| Things to do |
1. According to the text on Stanford admission testing, when are official test scores required?
2. Pick up the text on Stanford admission testing after its final sentence and continue it.

| Supplied text |
------------------------------------

We understand the difficulty students may have in preparing for and accessing admission testing worldwide. As a result, for students applying for admission to Stanford’s Class of 2027, which will enter the university in Fall 2023, Stanford will review applications with or without standardized test scores, leaving the decision in the hands of the applicant. This update includes students who are submitting a transfer application for entry to Stanford in Fall 2023.
If you are not able to take the ACT or SAT, your application will not be at a disadvantage. If you have already taken the ACT or SAT, and you feel that your scores are a positive reflection of your academic preparedness, then you are welcome to self-report them. Your application will not be at a disadvantage if you choose not to report your scores.
We are continuing to monitor the way COVID-19 is impacting students’ ability to meet application requirements. Please see our COVID-19 application updates for details.
Refer to Testing for general guidelines.
Note: Stanford reviews applications using either official or self-reported test scores for all applicants. Please self-report your highest scores in the Testing section of either the Common Application. All official scores will be required if you are offered admission and choose to enroll.
Fluency in English is a prerequisite for undergraduate admission at Stanford. However, we do not require that you take any standardized tests to demonstrate your English skills. While these exams are useful in helping us determine our applicants’ English proficiency, you may feel your fluency will be clear in other aspects of your application. We have no preferred proficiency exam. Generally, we receive English proficiency exam results from applicants whose native language is not English and/or the primary language of instruction at their secondary school is not English.

------------------------------------

| Information |
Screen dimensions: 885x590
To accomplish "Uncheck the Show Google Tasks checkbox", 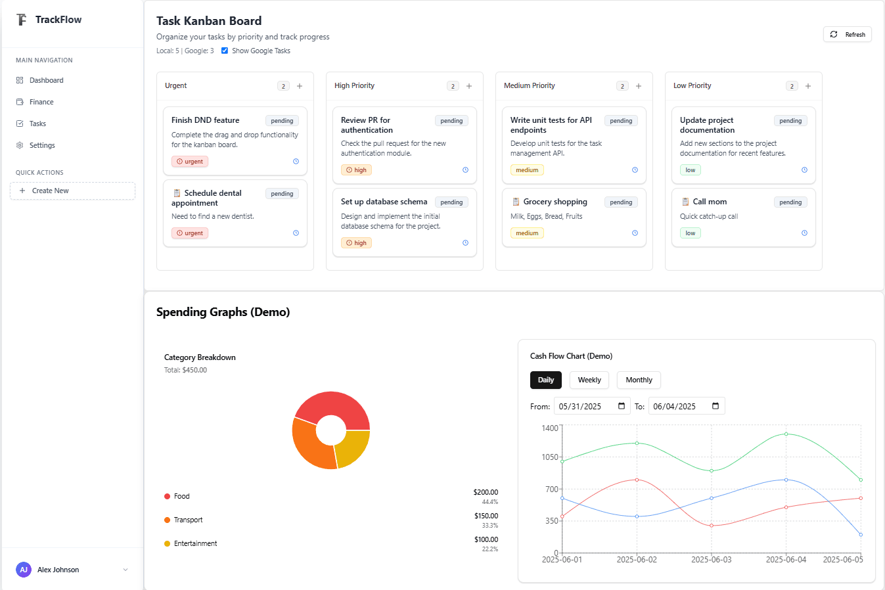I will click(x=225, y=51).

------------------------------------

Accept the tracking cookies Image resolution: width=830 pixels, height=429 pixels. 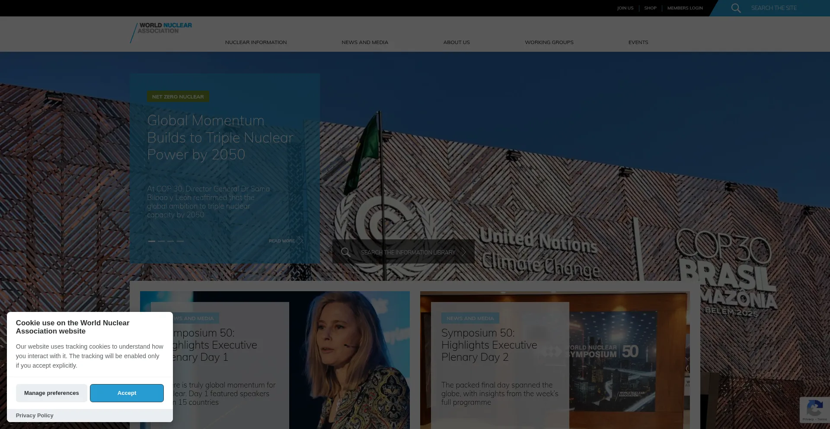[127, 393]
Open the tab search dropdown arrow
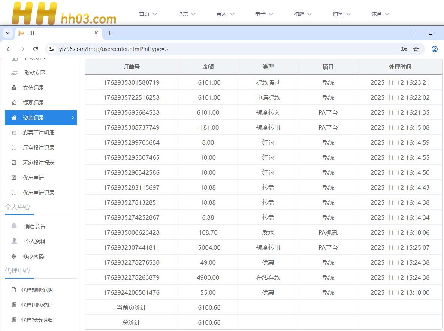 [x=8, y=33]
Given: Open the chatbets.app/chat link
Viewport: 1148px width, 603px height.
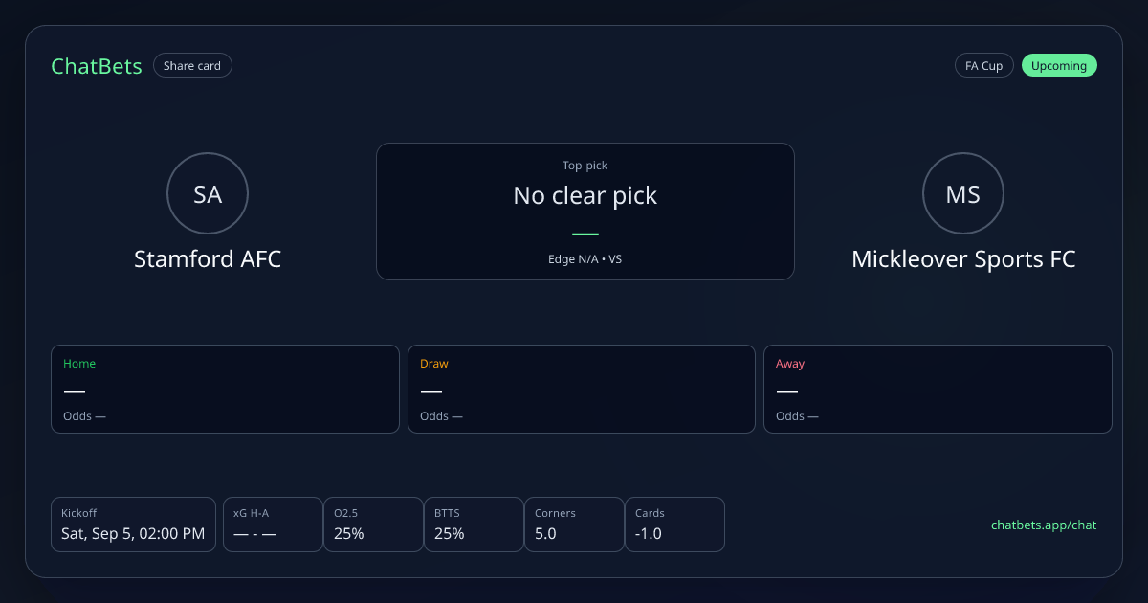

------------------------------------

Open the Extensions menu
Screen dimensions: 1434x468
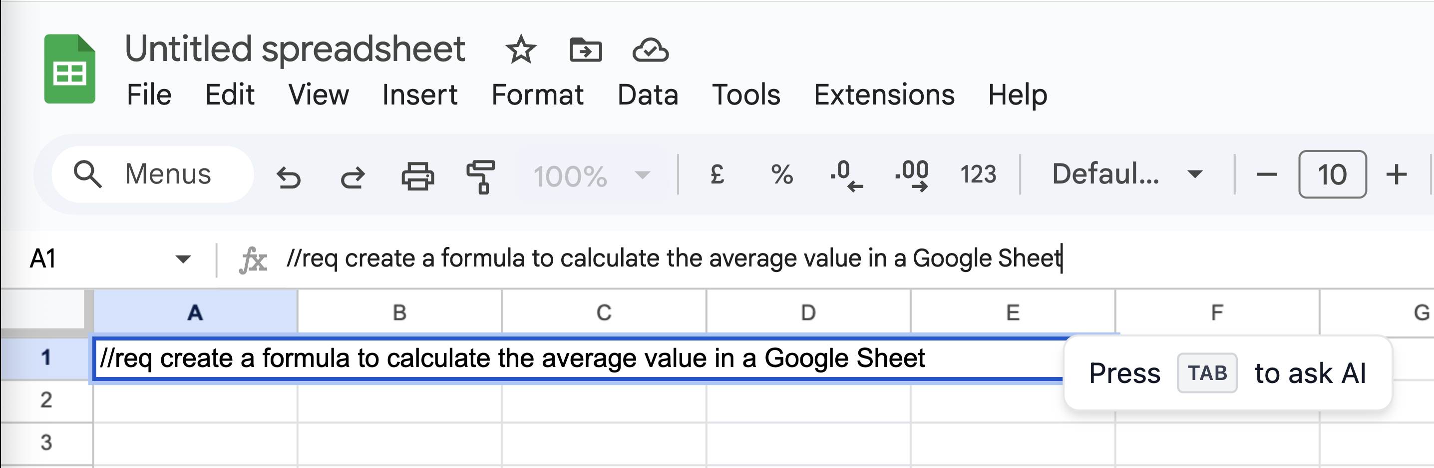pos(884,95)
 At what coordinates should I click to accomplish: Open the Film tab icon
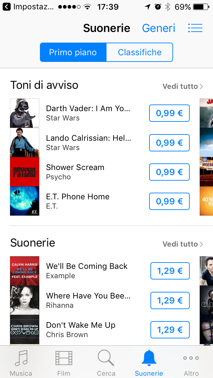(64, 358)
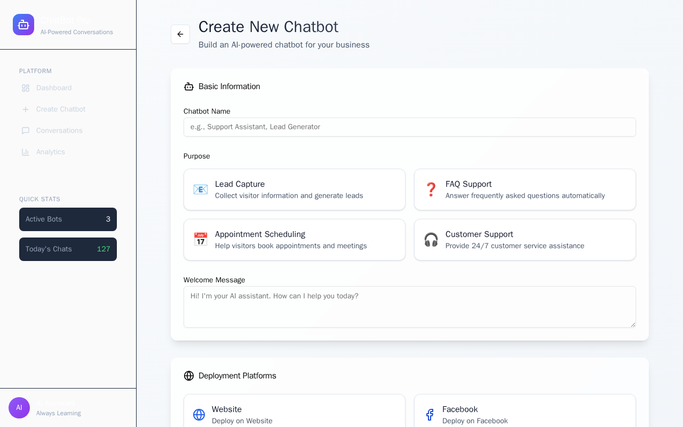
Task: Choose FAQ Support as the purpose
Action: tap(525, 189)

------------------------------------

| Outputs in order |
1. Official scores are required if you are offered admission and choose to enroll.

2.
If you wish to take an English proficiency exam but feel that the cost is a financial burden for you, we offer fee waivers for the Duolingo English Test. We are only able to offer fee waivers to students who have demonstrated financial need through a complete submitted application. You must indicate on your application that you plan to apply for financial aid. Once you have submitted your application, please email us to request a fee waiver. Your email should include your full name, school, and birthdate. In order to ensure your test results reach us in time, please request a fee waiver no later than a week after the application deadline (November 8th for REA, January 12th for RD, and March 22nd for Transfer).
Applicants who are international citizens will receive information detailing the student visa application process if offered admission to Stanford. To learn more about the visa and immigration process, please visit the Bechtel International Center: Immigration website .
Stanford's international community adds vibrancy to our campus, and they find themselves at home in the dorms and classrooms. International students hail from around the world, speak a variety of languages and offer unique cultural perspectives. To see a sampling of some of the international student groups on campus and the many networks of support available to this community, please visit the Bechtel International Center website .
We do not have any exchange programs for undergraduates. If you would like to study at Stanford, you will need to apply as a transfer student, or consider graduate programs, the Stanford Continuing Studies program, or Stanford Summer Session. Please note that admission to the summer program is separate from Stanford’s undergraduate admission and does not provide an advantage in the undergraduate admission process.
The Office of Undergraduate Admission does not partner or work with paid agents or credentialing services. It is expected that all students complete their application materials without the use of such services.